Highway traffic won't likely be an issue this holiday, said David Botello, spokesman for Florida Department of Transportation.
"It shouldn't affect anything as far as Fourth of July plans," he said. "Everything is going to be as usual."
And a lack of major construction projects will keep highways flowing freely.
"A lot of communities have their own fireworks and festivities around here, so coming up I-75 isn't usually too bad," he said.
Because Independence Day falls on a Thursday, the roads will be a little less crowded. AAA Travel estimates that 40.8 million Americans will travel at least 50 miles from home this year, a 0.8 percent dip from last year's Wednesday holiday.
The association cited several reasons why people are staying home, including feeble economic growth and the federal government's decision this year to let the payroll tax cut expire, ending a temporary income boost of several hundred dollars a year for the average American family.
But this holiday is still the busiest of the summer season, with kids free from school and ready for vacation. Most families — 84 percent — will travel by car, though air travel is becoming more popular. An Orbitz index said 66 percent of Americans plan to make the holiday a long weekend, and for the second year in a row, Orlando is their top destination.
At Tampa International Airport, the busiest travel day will be Sunday. The AAA report says almost 40 percent of travelers plan to return then.
"Anyone traveling over this holiday, especially if they're traveling on the weekends, will want to allow some extra time to get through screening," said Christine Osborn, spokeswoman for the airport. That means arriving no less than 90 minutes before the flight. She said parking won't be a problem, but curbside parking has been disallowed since Christmastime. For those picking people up, the cellphone waiting lot is a good option, featuring free Wi-Fi and flight information.

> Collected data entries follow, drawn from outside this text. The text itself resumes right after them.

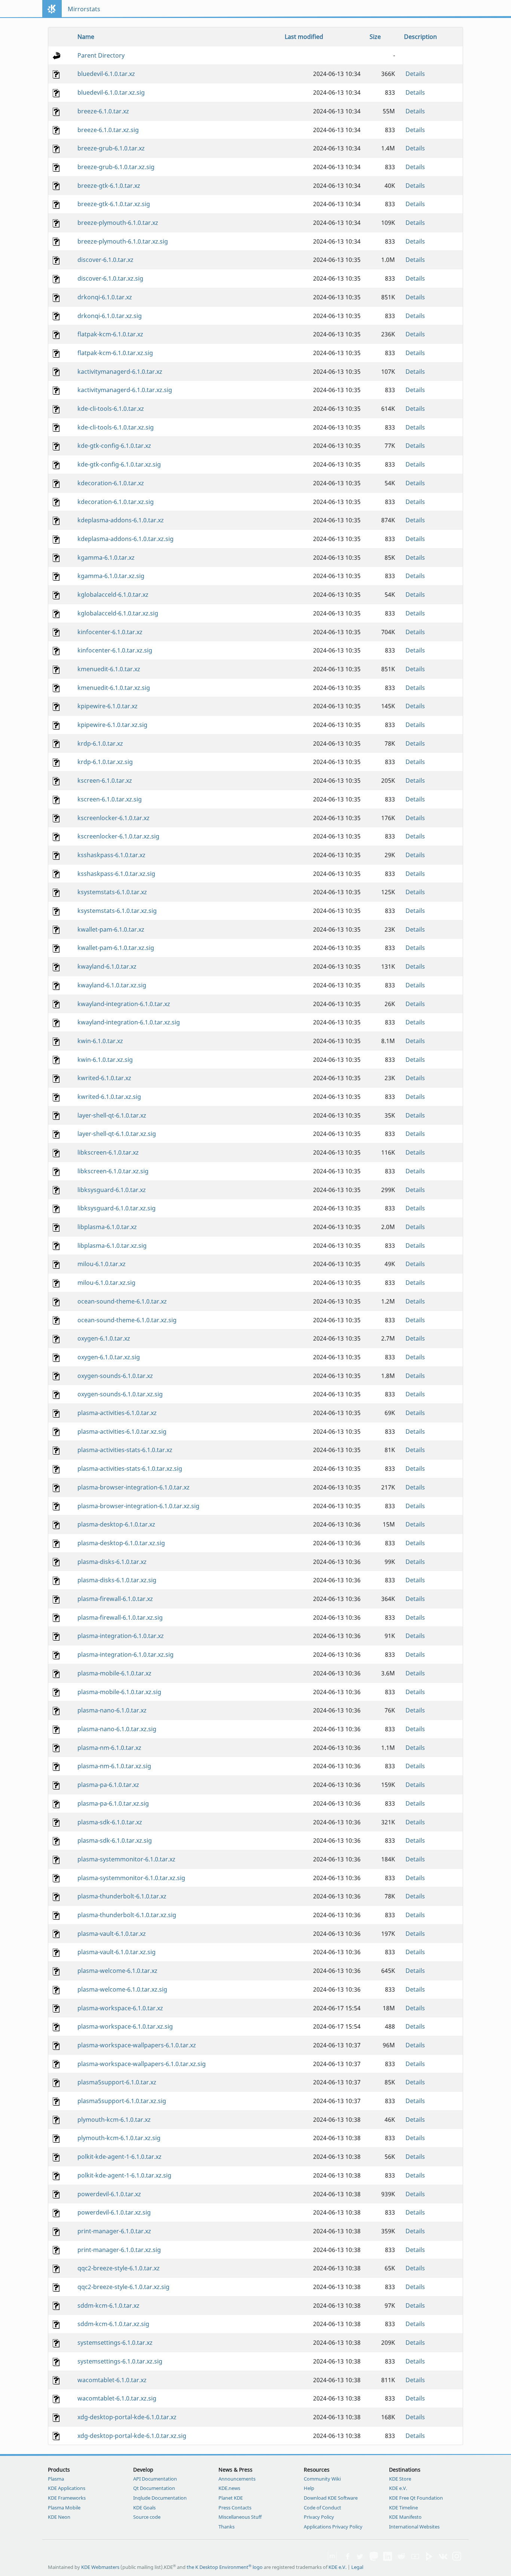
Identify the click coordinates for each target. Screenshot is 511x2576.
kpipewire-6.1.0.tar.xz (107, 706)
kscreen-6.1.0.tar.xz (104, 780)
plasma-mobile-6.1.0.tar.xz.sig (119, 1692)
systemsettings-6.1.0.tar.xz (115, 2342)
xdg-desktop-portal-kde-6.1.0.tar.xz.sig (131, 2436)
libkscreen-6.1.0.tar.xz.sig (113, 1171)
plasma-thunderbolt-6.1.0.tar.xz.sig (126, 1915)
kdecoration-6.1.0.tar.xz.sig (115, 502)
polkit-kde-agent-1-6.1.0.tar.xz (119, 2156)
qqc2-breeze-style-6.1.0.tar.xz (118, 2268)
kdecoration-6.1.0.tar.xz (110, 483)
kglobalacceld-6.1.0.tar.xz (113, 594)
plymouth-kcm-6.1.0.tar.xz (114, 2119)
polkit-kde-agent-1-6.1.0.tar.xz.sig (124, 2175)
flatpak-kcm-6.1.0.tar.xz (110, 334)
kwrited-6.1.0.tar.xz (104, 1078)
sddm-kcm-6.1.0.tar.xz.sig (113, 2324)
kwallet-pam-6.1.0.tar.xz (110, 929)
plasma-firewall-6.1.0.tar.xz (115, 1599)
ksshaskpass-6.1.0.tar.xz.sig (116, 874)
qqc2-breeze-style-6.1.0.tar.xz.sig (123, 2287)
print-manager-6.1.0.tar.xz (114, 2231)
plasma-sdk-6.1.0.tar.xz (109, 1822)
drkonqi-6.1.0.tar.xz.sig (109, 316)
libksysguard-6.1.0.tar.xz (111, 1190)
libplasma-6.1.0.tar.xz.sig (112, 1245)
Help (309, 2488)
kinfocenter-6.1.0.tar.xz (110, 632)
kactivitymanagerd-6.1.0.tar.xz (119, 371)
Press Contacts (234, 2507)
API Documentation (155, 2478)
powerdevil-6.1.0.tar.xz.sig (114, 2212)
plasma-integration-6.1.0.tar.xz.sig (125, 1654)
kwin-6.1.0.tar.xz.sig (105, 1059)
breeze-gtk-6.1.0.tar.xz (108, 185)
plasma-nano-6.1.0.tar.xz (112, 1710)
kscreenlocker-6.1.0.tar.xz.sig (118, 836)
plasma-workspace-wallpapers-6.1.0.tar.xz (136, 2045)
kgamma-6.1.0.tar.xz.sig (110, 576)
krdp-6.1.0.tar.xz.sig (105, 762)
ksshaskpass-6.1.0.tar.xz (111, 855)
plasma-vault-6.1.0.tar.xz (111, 1933)
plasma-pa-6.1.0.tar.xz (108, 1785)
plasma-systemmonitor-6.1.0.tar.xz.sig (131, 1878)
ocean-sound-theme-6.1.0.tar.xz (122, 1301)
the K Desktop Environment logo (225, 2567)
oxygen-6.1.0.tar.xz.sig (108, 1357)
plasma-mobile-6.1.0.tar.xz (114, 1673)
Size (375, 37)
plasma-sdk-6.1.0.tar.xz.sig (114, 1840)
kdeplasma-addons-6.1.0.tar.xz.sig (125, 539)
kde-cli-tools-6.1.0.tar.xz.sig (115, 427)
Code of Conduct (322, 2507)
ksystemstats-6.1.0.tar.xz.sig (117, 911)
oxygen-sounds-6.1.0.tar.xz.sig (120, 1394)
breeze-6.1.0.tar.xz (103, 111)
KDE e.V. (398, 2488)
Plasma (56, 2478)
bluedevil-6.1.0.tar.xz (106, 74)
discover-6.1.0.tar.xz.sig (110, 278)
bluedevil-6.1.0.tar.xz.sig (111, 92)
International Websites (414, 2526)
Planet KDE (230, 2497)
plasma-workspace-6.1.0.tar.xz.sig (125, 2026)
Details (415, 74)
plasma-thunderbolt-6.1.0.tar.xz (121, 1896)
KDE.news (229, 2488)
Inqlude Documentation (160, 2497)
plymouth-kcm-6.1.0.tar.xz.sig (118, 2138)
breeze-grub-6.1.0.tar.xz (111, 148)
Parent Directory (101, 55)
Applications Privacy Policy (333, 2526)
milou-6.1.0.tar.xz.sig (106, 1282)
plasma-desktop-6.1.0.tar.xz (116, 1524)
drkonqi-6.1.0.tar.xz (104, 297)
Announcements (237, 2478)
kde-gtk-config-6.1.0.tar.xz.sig (119, 464)
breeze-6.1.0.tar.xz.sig (108, 130)
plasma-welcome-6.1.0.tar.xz (117, 1971)
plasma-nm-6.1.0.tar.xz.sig (114, 1766)
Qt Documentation (154, 2488)
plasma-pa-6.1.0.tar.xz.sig (113, 1803)
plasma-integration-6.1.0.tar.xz (120, 1636)
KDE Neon (59, 2517)
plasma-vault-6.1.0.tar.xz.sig (116, 1952)
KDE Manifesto (405, 2517)
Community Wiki (322, 2478)
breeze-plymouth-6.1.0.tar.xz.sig (122, 241)
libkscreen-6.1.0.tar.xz (108, 1152)
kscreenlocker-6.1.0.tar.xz (113, 818)
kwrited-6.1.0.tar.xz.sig (109, 1097)
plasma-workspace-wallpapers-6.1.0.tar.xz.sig (141, 2064)
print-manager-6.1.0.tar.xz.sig (119, 2250)
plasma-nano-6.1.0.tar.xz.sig (116, 1729)
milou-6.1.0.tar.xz (101, 1264)
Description (420, 37)
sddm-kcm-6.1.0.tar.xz (108, 2305)
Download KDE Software (331, 2497)
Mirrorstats (84, 9)
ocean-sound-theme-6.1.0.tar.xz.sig (127, 1320)
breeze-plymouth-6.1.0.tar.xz (117, 223)
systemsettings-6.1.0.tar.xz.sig (119, 2361)
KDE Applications (66, 2488)
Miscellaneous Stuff (239, 2517)
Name (85, 37)
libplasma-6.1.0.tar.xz (107, 1227)
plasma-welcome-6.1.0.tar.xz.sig (122, 1989)
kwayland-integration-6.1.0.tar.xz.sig (128, 1022)
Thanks (226, 2526)
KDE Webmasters (100, 2567)
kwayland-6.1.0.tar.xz (107, 966)
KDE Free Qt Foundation (416, 2497)
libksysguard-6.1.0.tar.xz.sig (116, 1208)
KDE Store (400, 2478)
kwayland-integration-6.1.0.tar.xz (123, 1004)
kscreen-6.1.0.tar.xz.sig (109, 799)
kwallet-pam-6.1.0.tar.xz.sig (115, 948)
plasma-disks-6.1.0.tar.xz (112, 1562)
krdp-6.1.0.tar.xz (100, 743)
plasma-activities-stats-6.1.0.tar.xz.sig (129, 1468)
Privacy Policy (319, 2517)
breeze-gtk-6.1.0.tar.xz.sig (113, 204)
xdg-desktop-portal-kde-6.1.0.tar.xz (127, 2417)
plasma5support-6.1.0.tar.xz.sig (121, 2101)
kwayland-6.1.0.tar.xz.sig (111, 985)
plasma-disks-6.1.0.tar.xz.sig (116, 1580)
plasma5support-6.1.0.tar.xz (116, 2082)
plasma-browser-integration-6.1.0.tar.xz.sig (138, 1506)
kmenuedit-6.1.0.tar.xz (108, 669)
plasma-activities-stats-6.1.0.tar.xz (124, 1450)
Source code (146, 2517)
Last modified (304, 37)
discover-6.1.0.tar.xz (105, 260)
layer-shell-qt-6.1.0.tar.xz (111, 1115)
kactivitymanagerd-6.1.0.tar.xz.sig (124, 390)
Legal (357, 2567)
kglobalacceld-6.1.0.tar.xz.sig (117, 613)
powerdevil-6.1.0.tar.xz (109, 2194)
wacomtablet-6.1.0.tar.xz (112, 2380)
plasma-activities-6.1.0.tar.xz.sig (121, 1431)
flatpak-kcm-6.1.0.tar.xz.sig (115, 353)
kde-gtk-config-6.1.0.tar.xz (114, 445)
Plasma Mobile (64, 2507)
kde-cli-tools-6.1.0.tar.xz (110, 408)
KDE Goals (144, 2507)
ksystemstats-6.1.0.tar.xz (112, 892)
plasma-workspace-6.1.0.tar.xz (120, 2008)
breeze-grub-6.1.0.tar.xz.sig (115, 167)
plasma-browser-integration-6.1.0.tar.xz (133, 1487)
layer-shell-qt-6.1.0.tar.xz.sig (116, 1134)
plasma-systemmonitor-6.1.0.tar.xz (126, 1859)
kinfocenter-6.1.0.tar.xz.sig (114, 650)
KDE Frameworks (67, 2497)
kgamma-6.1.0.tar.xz (106, 557)
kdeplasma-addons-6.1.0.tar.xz (120, 520)
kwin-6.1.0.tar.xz (100, 1041)
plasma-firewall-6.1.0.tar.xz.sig (120, 1617)
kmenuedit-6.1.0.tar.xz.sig (113, 688)
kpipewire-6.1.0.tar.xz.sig (112, 725)
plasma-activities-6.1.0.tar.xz (117, 1413)
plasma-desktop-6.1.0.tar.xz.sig (121, 1543)
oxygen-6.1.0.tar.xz (103, 1338)
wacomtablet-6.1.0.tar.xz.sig (116, 2398)
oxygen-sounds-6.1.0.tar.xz (115, 1376)
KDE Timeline (403, 2507)
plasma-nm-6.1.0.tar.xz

As is usual for holidays, Florida troopers are abandoning administrative offices to get on the road and crack down on speeders, aggressive drivers and those under the influence, Sgt. Steve Gaskins of Florida Highway Patrol said. "We have a greater visible presence as a deterrent," he said. He said drivers should break long drives into parts and avoid distracted driving.
Gas might cost a little more for drivers, but likely not enough to affect plans, AAA said. Prices are up 2 percent on average from this time last year. And gas along the Gulf Coast is still some of the cheapest in the nation.